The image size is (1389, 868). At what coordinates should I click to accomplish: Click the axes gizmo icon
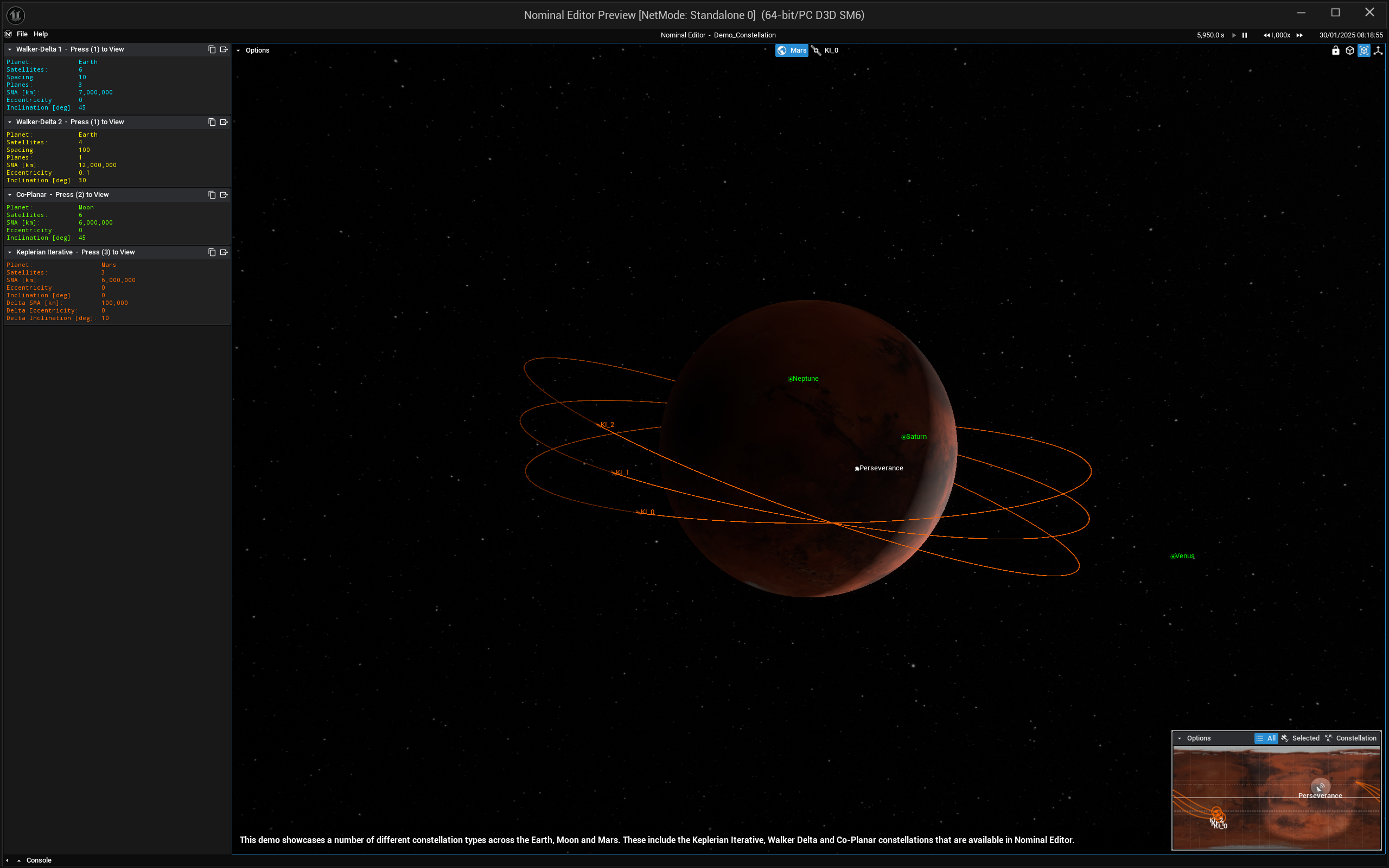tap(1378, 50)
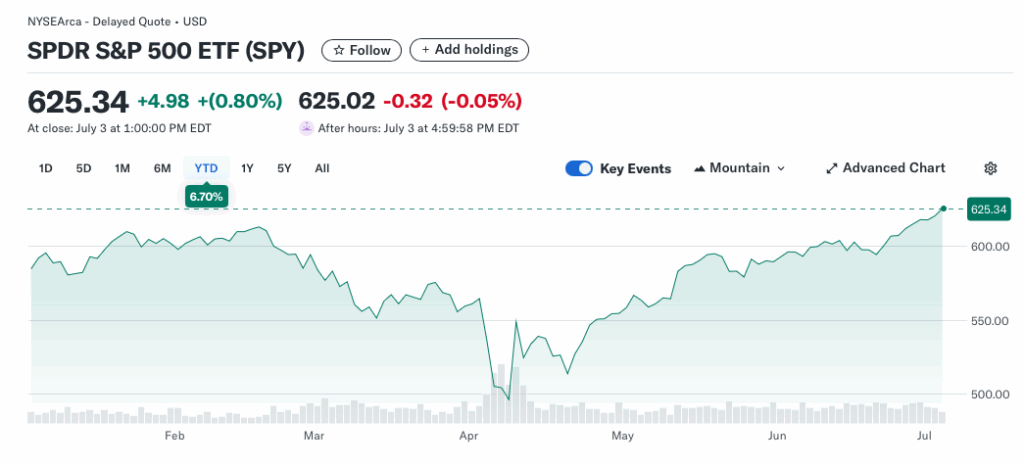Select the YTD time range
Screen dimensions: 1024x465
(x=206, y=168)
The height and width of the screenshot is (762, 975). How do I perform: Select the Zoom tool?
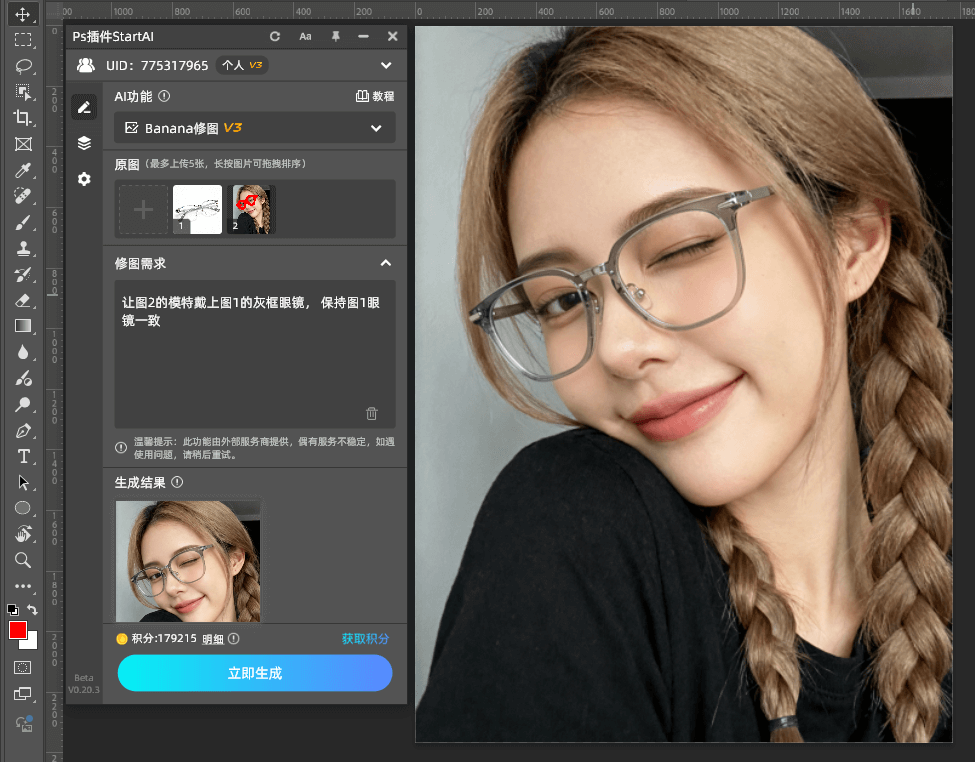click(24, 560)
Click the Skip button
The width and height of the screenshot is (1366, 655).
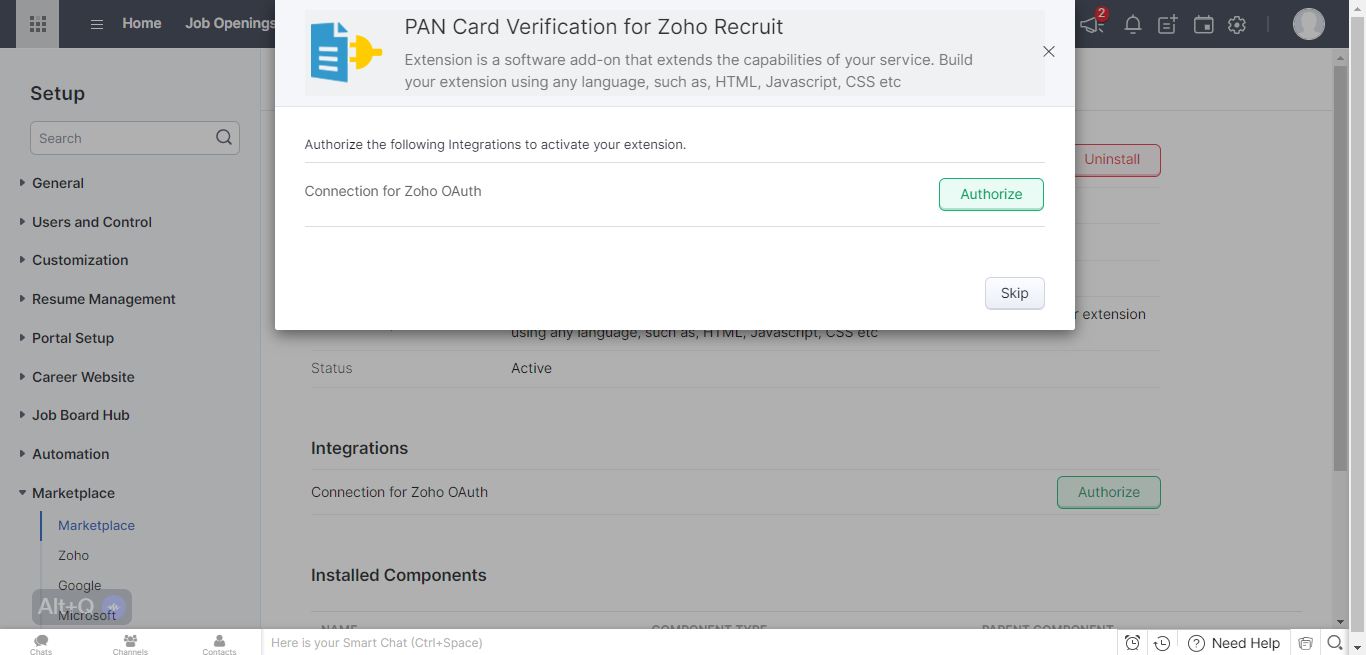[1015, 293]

·····

_TASK BRIEF_
Copy out the text of every item above word for word, leaving out the pictures.

_OUTPUT FOR THIS EXERCISE_
The image size is (1389, 868). At what coordinates should I click to accomplish: Click the axes gizmo icon
tap(1378, 50)
Select the YTD time range
Screen dimensions: 1024x465
(x=206, y=168)
The height and width of the screenshot is (762, 975). How do I perform: Select the Zoom tool?
click(24, 560)
Click the Skip button
The width and height of the screenshot is (1366, 655).
[1015, 293]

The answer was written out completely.